Season the tuna on both sides with salt and pepper. Heat a small, heavy skillet over medium-high heat and add one teaspoon of the olive oil. Add the tuna steak and sear on both sides for a minute or two until. Remove from the skillet and set aside.

Meanwhile, add 2 tablespoons of the olive oil over a large skillet set over medium heat. Add all but one teaspoon of the minced garlic clove and saute until just fragrant, about 30 seconds, and then add the tomatoes. Cook the tomatoes for a couple minutes, then add the spinach. Saute until the spinach is wilted. Add the beans, season with salt, and cook for a minute more, until the beans are heated through.

Place the remaining teaspoon of olive oil in a small skillet over medium heat and add the reserved teaspoon of garlic. Cook until the garlic is just starting to turn golden, then add the panko. Cook, stirring frequently until the mixture starts to turn toasty brown then transfer to a small bowl. Add the lemon zest and a pinch of salt to it.

Spoon the bean mixture between two plates. Thinly slice the tuna and arrange on top of the beans. Sprinkle the breadcrumbs evenly over the tuna and serve immediately.

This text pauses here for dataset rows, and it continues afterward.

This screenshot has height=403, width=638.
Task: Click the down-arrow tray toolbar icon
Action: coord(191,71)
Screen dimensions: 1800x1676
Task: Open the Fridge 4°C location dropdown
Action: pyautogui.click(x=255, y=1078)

Wednesday, September 1, 2010

Nectarine Ginger Bars

The other day I was doing a cookbook exodus, which included sorting through my big 3-ring binder of recipes I've torn out of magazines. I flipped through it perusing potential recipes from Eating Well, Cooking Light, Food & Wine, Bon Appetit, The New York Times, and the dearly departed Gourmet. I'm pretty ruthless when it comes to getting rid of my things (clothes, shoes, purses, etc) but a mixture of nostalgia and the sense that I could really be missing out on the best.recipe.ever. prevented me from tearing anything out of my binder.

I set it aside and moved on to my collection of family recipes. There I came across an oldie but a goodie that my mom used to make called "Apricot Bars". These bars are a rich crumbly mix of buttery pastry and a thin layer of canned apricot filling. I always really liked them and decided to do a little reworking of it.

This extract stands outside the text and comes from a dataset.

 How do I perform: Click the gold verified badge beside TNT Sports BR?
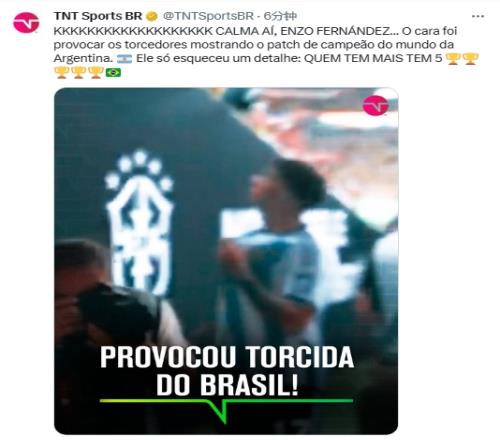153,16
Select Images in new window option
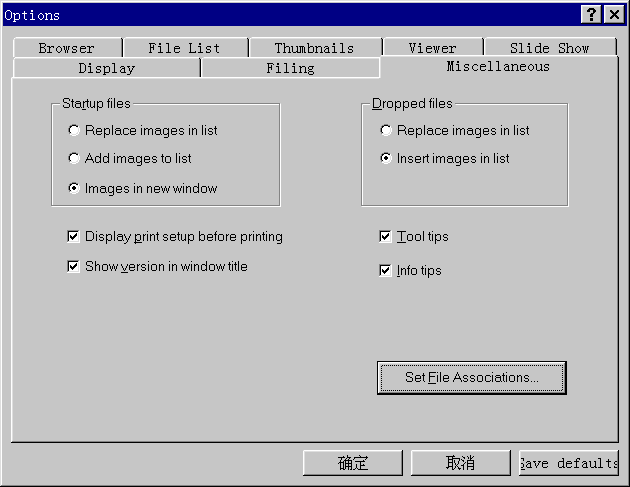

I switched out the apricot filling for some fresh nectarines, lacing them with some zingy candied ginger. I used all whole wheat flour for the all-purpose flour which I was a bit worried about but learned that 2 sticks of butter makes everything delicious.

These bars have a delicate, tender crumb and aren't altogether sturdy. It's best to allow them to almost completely cool before slicing and removing them from the pan. These bars don't keep for very long, not much longer than a day, but really, I don't think that will be too much of a problem.

For 15 bars:
  • 3 ripe but firm nectarines
  • 1/4 cup finely minced candied ginger
  • 1/4 cup sugar
  • 1 teaspoon cornstarch
  • 2 sticks unsalted butter, softened
  • 3/4 cup sugar
  • 1 egg
  • 1 teaspoon vanilla
  • 2 cups whole wheat flour
  • 1/4 teaspoon salt
  • ¾ cup finely chopped walnuts
  • Confectioner's sugar

Peel and finely chop the nectarines. Place them in a bowl with the ginger, 1/4 cup of sugar and cornstarch. Stir together and set aside.

In the bowl of a mixer, cream butter with sugar. Add egg and vanilla and mix well. Stir in flour and salt. Add walnuts and blend well.

Divide dough in half. Spread one half evenly into the bottom of a 13 x 9-inch greased pan. Cover with nectarines. Drop remaining dough by spoonfuls over filling, spreading out with a spatula. You don't have to be too thorough with this part as the dough will spread as it bakes.

Bake at 350˚ until the top is golden, about 35 minutes. Cool in the pan on a wire rack until almost cool. Slice and place on the wire rack to cool completely. Once cool, sift confectioner's sugar over each bar.